I feel trapped in its loneliness, the darkness of space pressing in against me, keeping me waiting.
Yet, my home is a hopeful place, a place where we wait for a time when we can return to our precious planet below. As it orbits beneath us, it takes its time. I can only dream of a time when I can swim in its oceans and run through its forests. To have my feet planted firmly beneath me, I pretend to know what that would be like.
I pretend I’ve lived a thousand lives there and that I know all there is to know about my planet below, how ridiculous I am.
Daily, I gaze upon the planet I will never know, will never call home, and yet I still have a longing for it, I’m drawn to it as though it is still part of me, and my heart beats with its pulse. There is an instinct, an unconscious pull that calls to me through the dark of space. I feel it hum as it heals. I will it to heal faster so I can return to the place of my ancestors.

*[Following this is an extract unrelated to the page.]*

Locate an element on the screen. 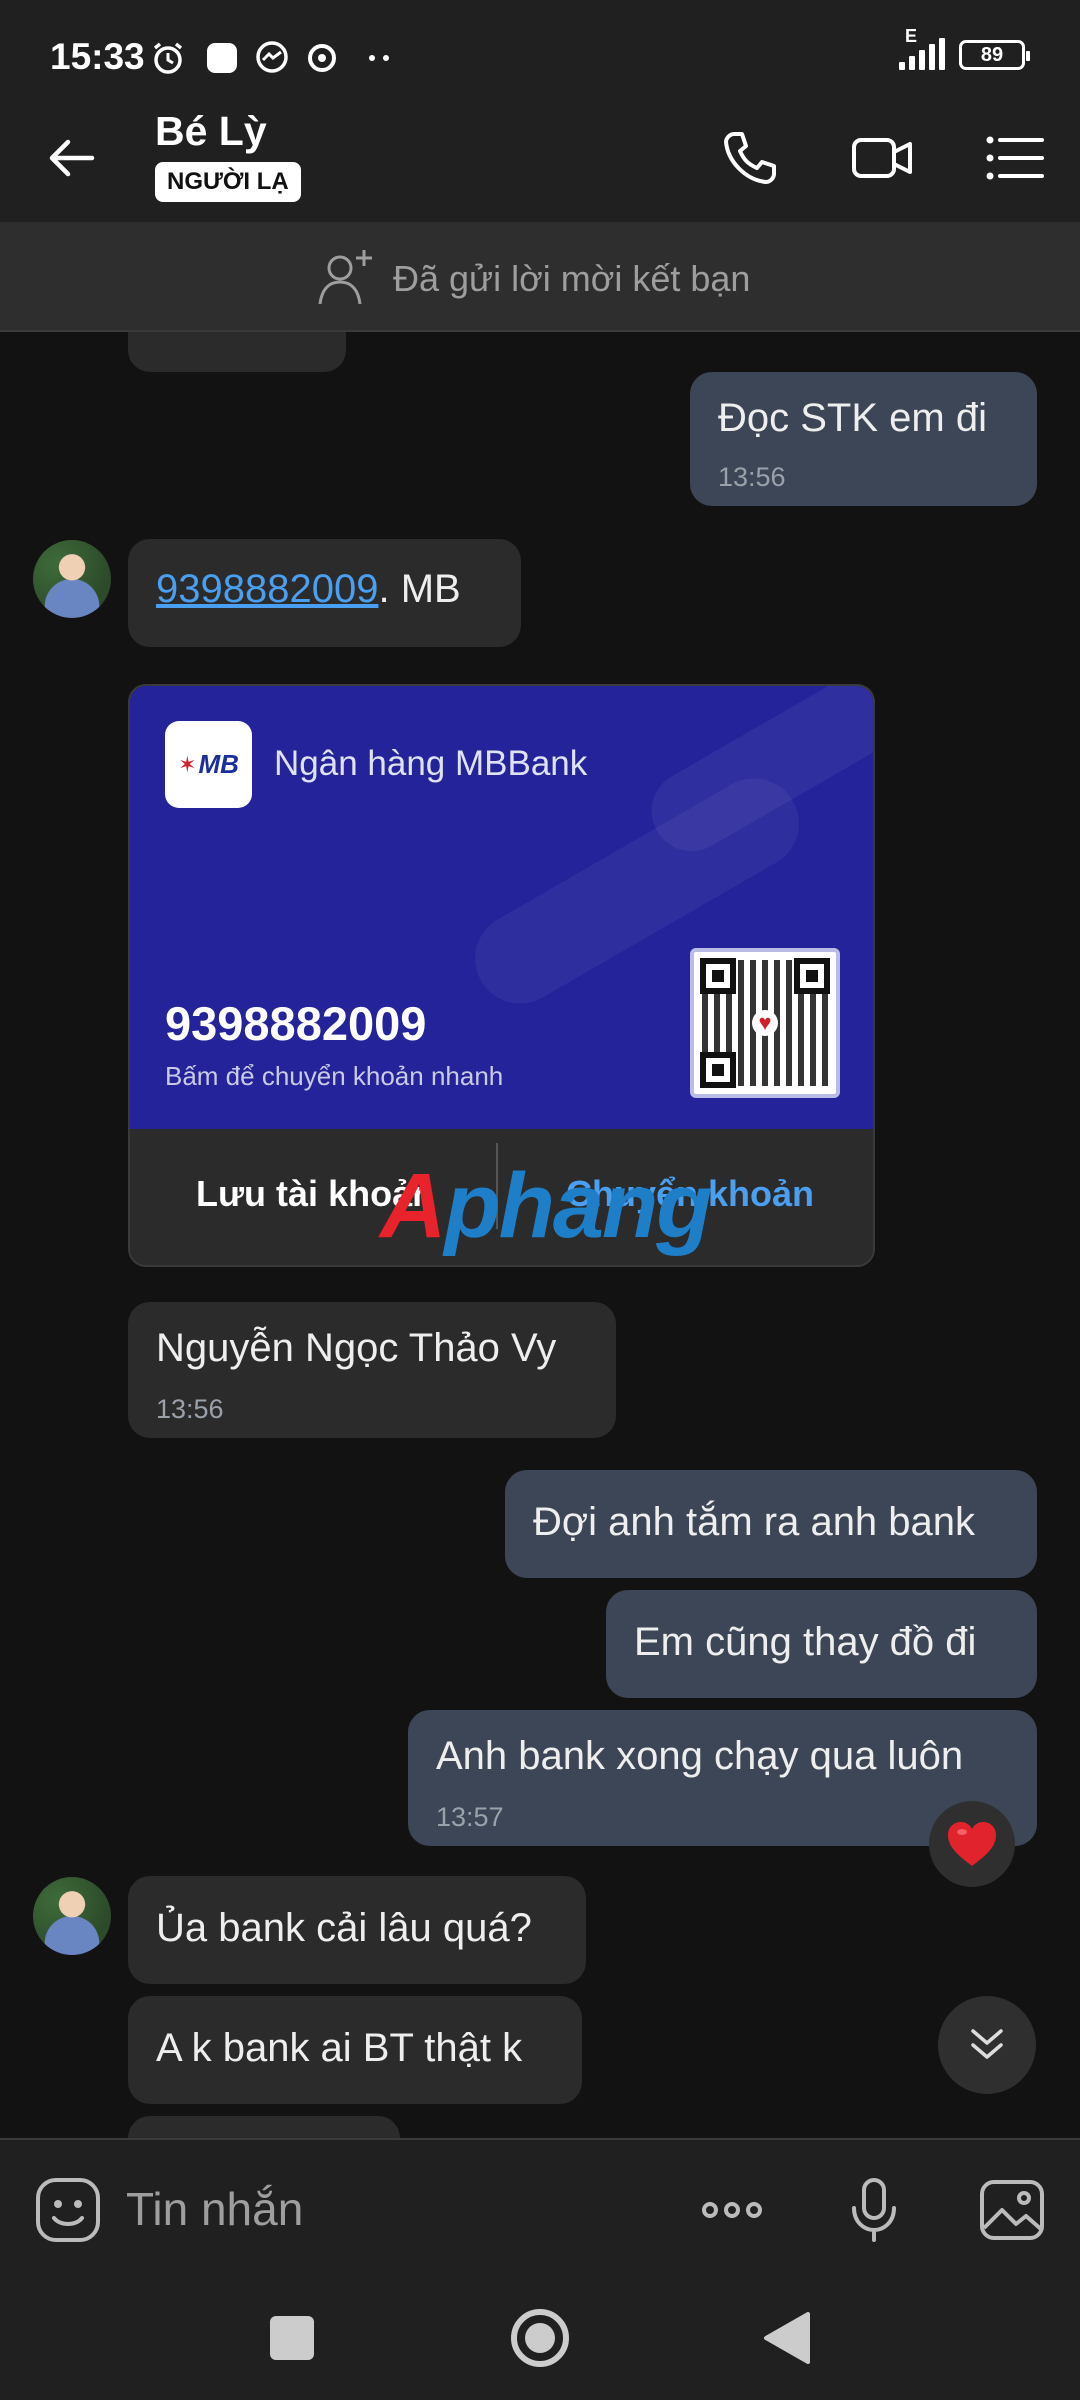 The image size is (1080, 2400). recent-apps-icon is located at coordinates (292, 2338).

I urge it, plead, beg, promise, and scream silently into the night. Does it hear me? Does it feel like a piece of itself missing like I do?

We are the punished, searching for redemption from an ancient debt, a debt not of our making but ours to pay. Yes, we are the punished, but we are also the hopeful. That is what drives us through the darkness: the promise to once again feel the warmth of the sun on our skin, the wind on our face, and to feel the pull of the earth around us. To be a part of what we once were… This chance to go home.
They say we will go home soon.
But they say a lot of things up here.